The reason I highlight SO MANY of these things is that it is easy – as it was in my Lance Armstrong / Joe Paterno post – to take a single item from the list and dismiss it. However, looking at all of the instances of rampant violence, the sheer extent of our gun obsession (and directly related ‘world leader’ status in gun violence and death), reduction in education, a growing discrimination against women and racial/religious intolerance, press restrictions, and on and on and on – it paints a picture of the actual state of our country. For to dismiss ALL of what is said ‘because it is China’ saying it makes no sense – the quotes are made up of sources from the US, UK and other ‘reliable’ sources.
When I look at this list, I wonder what a report might have looked like 15 years ago, before 9/11. We know Gun Ownership as national obsession/litmus test is less than 40 years old (after 200 years of restrictions), and things were actually getting better in terms of tolerance and equal rights and equal pay (the 1999 law, for example), and so on. While we would have been even more dismissive of the origin (with good reason), the contents would also have been quite different.

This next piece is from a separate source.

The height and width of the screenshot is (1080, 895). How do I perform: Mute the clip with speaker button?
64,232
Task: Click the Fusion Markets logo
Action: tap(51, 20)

In my mind there is no question – we are a changed country since 9/11. For all of the rhetoric, we ARE more authoritarian (not saying we actually ARE authoritarian, just that we have shifted in that direction), less tolerant of religions, more violent, more fearful of science and higher education and therefore make those a lower priority, less willing to have our ideas challenged or listen objectively, and so on.
Of course, the real question is ‘what can we do’? We have to take back our country, take back the ideals of freedom and inclusion and of being a great melting pot (or mosaic), and learn to again embrace everyone who wants to make our country better and stronger by listening and working to compromise rather than steamrolling and focusing on ‘winning’.
I would LOVE to see a rebuttal report that would make me laugh at its silliness rather than cry for the truths it contains.